In einem nächsten Schritt werden für die bedeutendsten europäischen Schiffstypen die besten technischen Umweltlösungen im Sinne ihrer Wirtschaftlichkeit, Effizienz und ihres jeweiligen positiven Effekts für die jeweilige Kategorie ausgelotet. Die Resultate sind richtungsweisend für die weitere Entwicklungsarbeit von PROMINENT.

CoVadem

Das Programm »CoVadem« (»Cooperatieve Vaardieptemetingen«) steht für eine »kooperative Messung der Fahrwassertiefe«, von der zunächst die Teilnehmer des Projektes und später alle, die über eine App fürs Smartphone verfügen, profitieren sollen, indem sie sich Echtzeit-Daten ins Steuerhaus holen können.

Das CoVadem-Projekt wurde im April 2013 gestartet, damit Schiffer in Zukunft effizienter fahren und Wasserstraßen sowie Ladungsraum maximal nutzen können. In der ersten Phase waren rund 40 Binnenschiffe beteiligt. Mit »Co2Vadem+« gibt es seit 2016 ein Folgeprojekt.

»Co2Vadem+« ist als Projekt bis Ende 2018 ausgelegt. Das Programm bezieht sich auf den Rheinabschnitt zwischen Rotterdam und Maxau. Die Finanzierung des Vorhabens in Höhe von rund 1,2 Mio. € übernehmen die teilnehmenden Akteure zu 50%, den Rest trägt die niederländische Organisation für Wissenschaftliche Untersuchungen (NWO).

CLINSH

Ausgestattet mit einem Volumen von 8 Mio. € und gestreckt über eine Laufzeit von vier Jahren ist CLINSH (Clean Inland Shipping) als Praxisstudie in Arbeit und soll ermitteln, wie sich verschiedene Maßnahmen auf die Verringerung von Feinstaub- und Stickoxid-Emissionen auswirken.

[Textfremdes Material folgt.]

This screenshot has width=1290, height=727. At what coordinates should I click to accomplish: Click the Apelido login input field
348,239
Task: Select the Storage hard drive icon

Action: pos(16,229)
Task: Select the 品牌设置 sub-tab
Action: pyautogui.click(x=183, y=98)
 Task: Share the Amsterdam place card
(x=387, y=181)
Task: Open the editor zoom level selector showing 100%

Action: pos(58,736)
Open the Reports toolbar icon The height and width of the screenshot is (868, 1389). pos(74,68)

Unter realen Betriebsbedingungen werden dabei auf den teilnehmenden Binnenschiffen mit unterschiedlichen Motoren und Nutzungsprofilen verschiedene Technologien zur Abgasnachbehandlung eingesetzt. Alternativ werden sie unter Verwendung alternativer Kraftstoffe betrieben. Schiffe, die bereits abgastechnisch nachgerüstet wurden, nehmen an einem Langzeitmonitoring teil. Dabei wird geprüft, wie sich die verschiedenen Maßnahmen unter realen Fahrbedingungen auswirken. Auch das beste Kosten/Nutzen-Verhältnis für die Verbesserung von Luftqualität und Gesundheit ist eine zentrale Fragestellung des Projekts.